Uncle Thor's Lessons, Anecdotes and Humor

24
Dec

Perfectly Imperfect

When we go to visit Audrey’s cousin this time of year, I bring something amusing for the little ones. The craft shops sell small wooden toys to paint. Among them are little wooden dinosaurs which have wheels in place of feet. I like to paint them for the kids. As my background in herpetology is minimal, the colors may be a bit odd for saurians. This year there’s a blue one with grey and green stripes, a red one with yellow and gold, and a tan one with maroon and brown spots. For whatever reason, the boys do not notice that the coloration lacks any sense of authenticity.

One of my little joys is a small collection of old Marx tinplate trains. They are crude and they look quite unrealistic. The little locomotives sputter and spark as they race around the track at breakneck speeds. The tin cars clatter in a swirl of bright colors that were never seen on the tracks of any real railroad. Model railroading? No! The Marx trains are far from being models of anything real. By comparison, Lionel trains look like icons of realism and H.O. would be museum quality!

Would the wooden dinosaurs have as much appeal if they were colored like real reptiles? Would the Marx trains be as much fun if they were accurate miniature replications of real trains? Probably not. Half the fun of the dinosaurs is the wild colors and the wheel-feet. The joy of the Marx trains is the crazy racing and sparks and clatter of tin. Their very imperfection is what makes them so much fun. Like a Zen koan, one can say that their perfection is in the imperfection.

A paradox? I can think of several. One of my old saws was “The Gods can be merciful in a merciless way.” (I will explain it another time.)

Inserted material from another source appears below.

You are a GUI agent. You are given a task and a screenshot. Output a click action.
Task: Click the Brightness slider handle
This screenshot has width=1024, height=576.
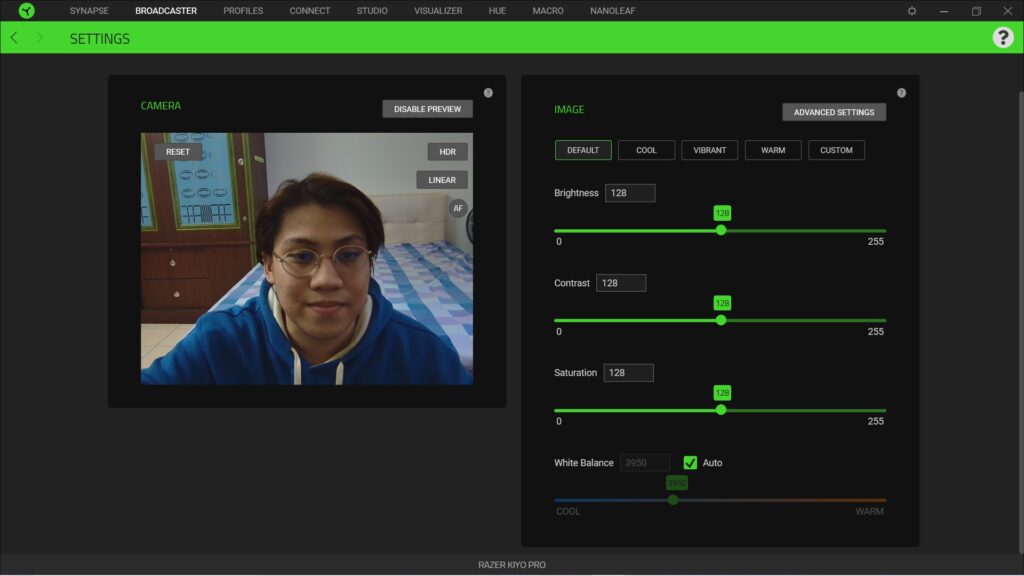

There are things whose appeal is as much their flaws as their perfections. It often comes about with people. We are suspicious of a person who is “too perfect.” In fact, we are suspicious of anything that seems too perfect. A common saying states it well: ‘If it seems too good to be true, it probably is!” How much easier it is to accept the person who is not so perfect. A human frailty or even momentary lapse shows us that the other fellow is as imperfectly human as the rest of us. It makes him an equal. So it is that perfection is found in imperfection. And so we find that the paradox is not a paradox at all.